Kegiatan ini bisa dilakukan dalam kelompok berempat salah satu siswa menggambar empat persegi panjang ditengah-tengah selebar kertas. Siswa kedua menarik garis dari sudut dihubungkan ke empat bagian diberi no 1,2,3,dan 4.

Siswa pertama mulai dengan menanyakan sesuatu yanmg mungkun menjadi kesamaan dalam kelompok mereka misalnya, ‘apakah kita semua suka bermain laying-layang?’ jika keempat anggota kelompok menjawab ‘ya,’ siswa yang menanyakan menuliskan,’ main layang-layang’ dibagian 4. jika hanya dua anggota kelompok menjawab’ ya,’ siswa menuliskanya dibagian 2. Kemudian, siswa kedua mengajukan pertanyaan lain yang mungkin menjadi kesamaan mereka dan melakukan yang sama seperti diatas. Proses diteruskan sampai mereka menemukan beberapa kesamaan. Selanjutnya, mereka menentukan satu kesamaan yang tidak dipunyai oleh kelompok lain dan menuliskan kesaamaan ini sebagai identitas kesatuan mereka dalam bagian tengah kertas (empat persegi panjang).

(2) Identitas kelompok

Berdasarkan kesamaan mereka, kelompok bisa merundingkan nama yang tepat untuk kelompok mereka misalnya, “Albert Einsten Bermain Layang-Layang. “Setiap anggota kelompok harus dimintai pendapat dan keputusan tidak boleh dibuat jika ada yang tidak setuju dengan nama yang dipilih.

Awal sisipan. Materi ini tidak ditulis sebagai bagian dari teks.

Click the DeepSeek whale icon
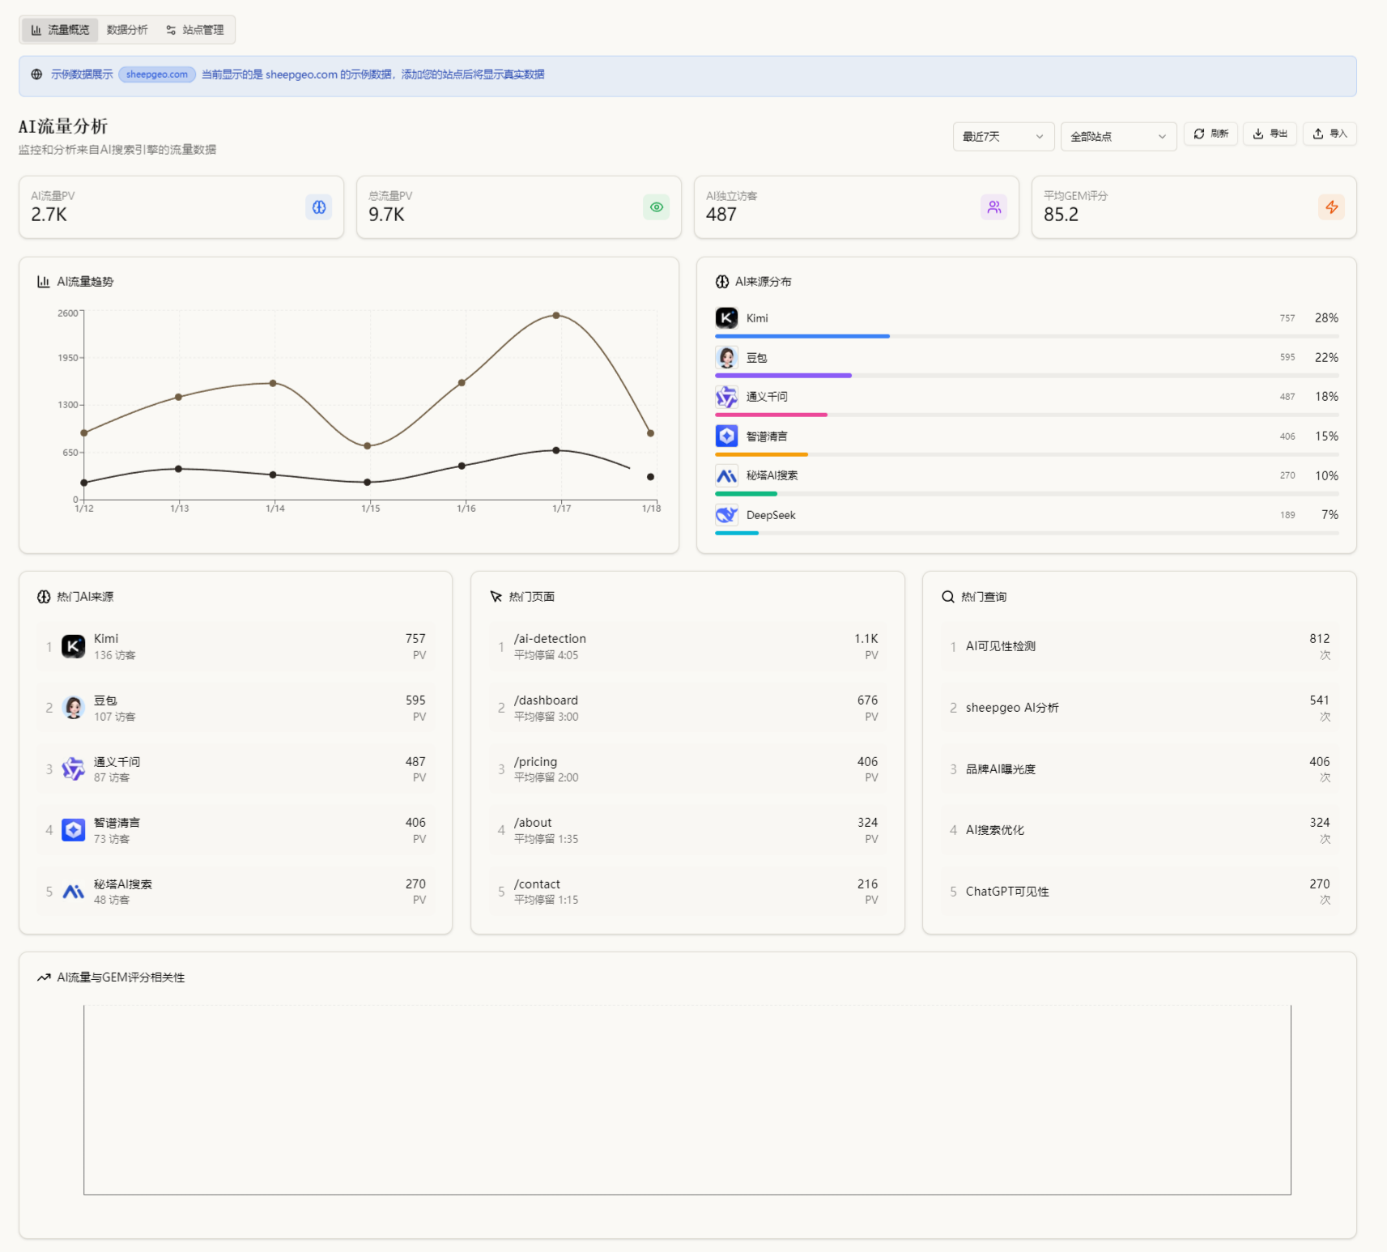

(3). sapaan dan sorak kelompok

Untuk lebih mempererat hubungan dalam kelompok, siswa bisa disuruh menciptakan sapaan dan sorak khas kelompok. Menyapa tidak harus dengan berjabat tangan. Siswa bisa didorong mengembangkan kreativitas mereka dengan menciptakan cara menyapa rekan-rekan dalam satu kelompok yang disesuaikan dengan identitas kelompok mereka. Demikian pula dengan sorak kelompok. Siswa bisa membuat ungkapan sederhana namun meriah, misalnya’ hebat…hebat…hebat…sehebat Einstein!’

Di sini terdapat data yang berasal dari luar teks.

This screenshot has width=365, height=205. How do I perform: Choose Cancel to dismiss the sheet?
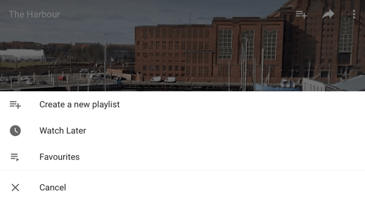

Sapaan dan sorak kelompok ini bisa dipakai berulang-ulang selama tahun ajaran untuk beberapa keperluan. Kelompok bisa memberi semangat salah satu rekanya yang dipanggil maju oleh guru. Ada kalanya pula suasana kel;as menjadi jenuh dan membosankan. Dalam saat-saat seperti ini, guru bisa membangunkan siswa-siswa yang mengantuk dan menghidupkan semangat belajar siswa dengan meluangkan beberapa detik saja untuk sapaan dan sorak kelompok.

2) Penataan Ruang Kelas

Dalam metode pembelajaraan Cooperative Learning penataan ruang kelas perlu memperhatikan prinsip-prinsip tertentu. Bangku perlu ditata sedemikian rupa sehingga semua siswa bisa melihat guru/papan tulis dengan jelas, bisa melihat rekan-rekan kelompoknya dengan baik, dan berada dalam jangkauan kelompoknya dengan merata kelompok bisa dekat satu sama lain , tetapi tidak menggangu kelompok yang lain dan guru bisa menyediakan sedikit ruang kosong disalah satu bagian kelas untuk kegiatan lain.

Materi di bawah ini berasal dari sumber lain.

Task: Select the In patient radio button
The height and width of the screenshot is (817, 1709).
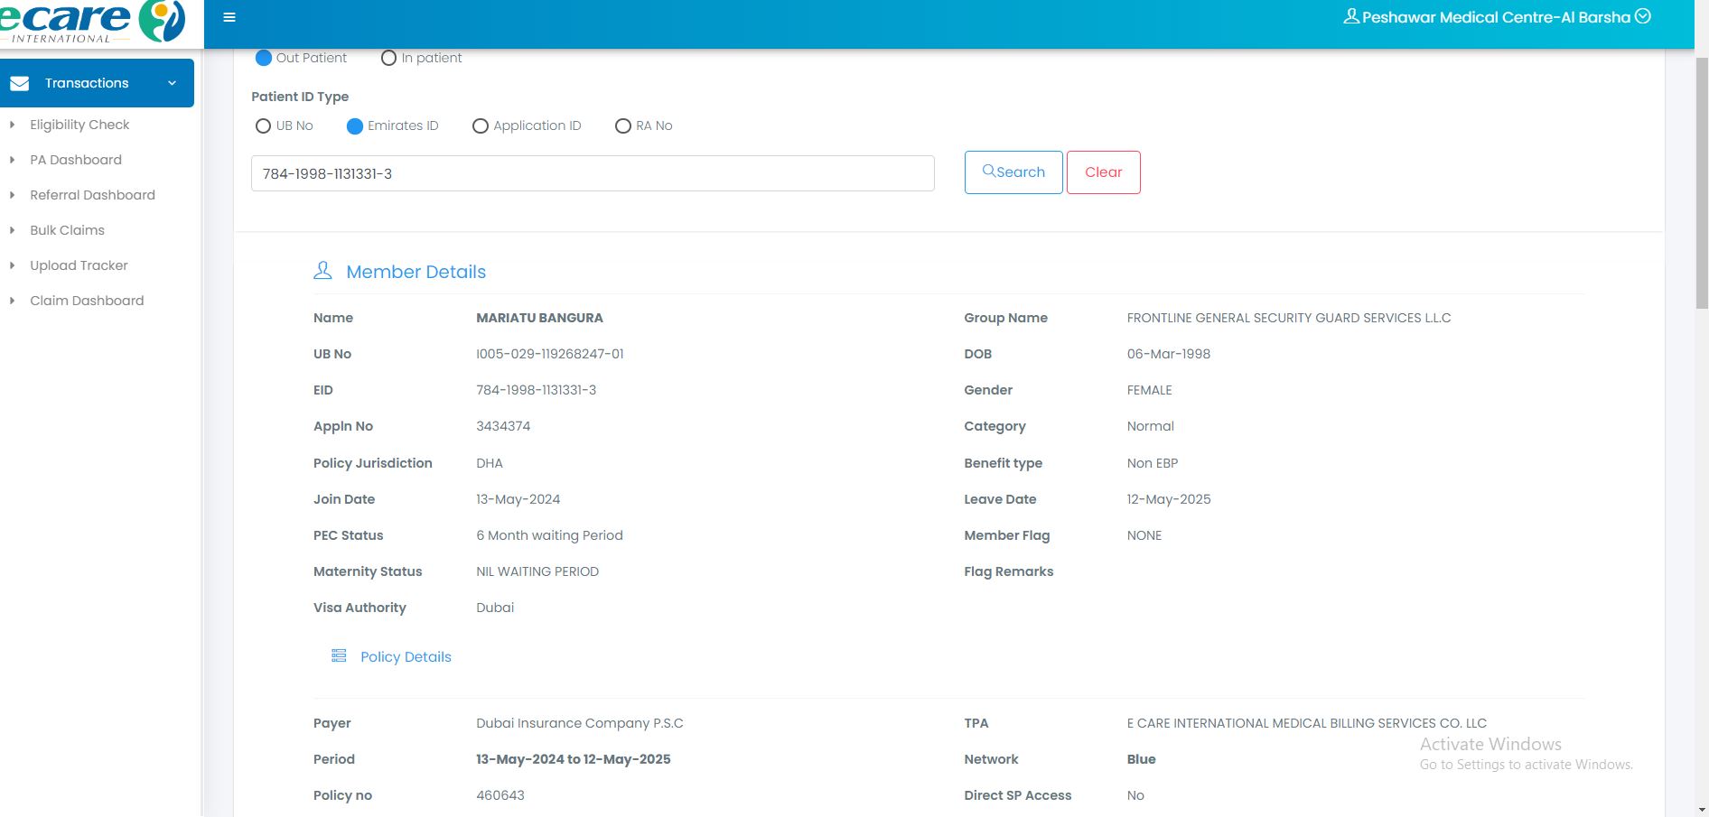Action: [388, 58]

3. Teknik-Teknik Pembelajaran Cooperative Learning

Berbagai teknik pembelajaran cooperative learning dipaparkan di bawah ini. Teknik-teknik yang dipaparkan di bawah ini bisa dipakai berulang-ulang dengan berbagai bahan pelajaran, situasi, ataupun siswa.

a. Mencari Pasangan

Apa itu mencari Pasangan?

Teknik belajar mengajar mencari pasangan {Make a match} di kembangkan oleh lorna Curran {1994}. Salah satu keunggulan teknik ini adalah siswa mencari pasangan sambil belajar mengenai suatu konsep atau topik dalam suasana yang menyenangkan.Teknik ini bisa digunakan dalam semua mata pelajaran dan untuk semua tingkatan usia anak didik.

b. Bertukar pasangan

Apa itu bertukar Pasangan?

Teknik belejar mengajar bertukar pasangan memberi siswa kesempatan untuk bekerja sama dangan orang lain.Teknik ini bisa digunakan dalam semua mata pelajaran dan untuk semua tingkatan usia anak didik

c. Berpikir-Berpasangan-Berempat

Apa itu Berpikir-Berpasangan-Berempat?

Teknik belajar mengajar Berpikir – Berpasangan - Berempat dikembangkan oleh Frank Lyman {Think-Pair-Share} dan spencer kagan {Think-Pair-Square} sebagai struktur

Kegiatan pembelajaran cooperative learning. Teknik ini memberi siswa kesempatan untuk bekerja sendiri serta bekerja sama dengan orang lain. Keunggulan lain dari teknik ini adalah optimalisasi partisipasi siswa.Dengan metode klasikal yang memungkinkan hanya satu siswa maju dan membagikan hasilnya untuk seluruh kelas,teknik Berpikir-Berpasangan-Berempat ini memberi kesempatan sedikitnya delapan kali lsbih banyak kepada setiap siswa untuk dikenali dan menunjukan partisipasi mereka kepada orang lain.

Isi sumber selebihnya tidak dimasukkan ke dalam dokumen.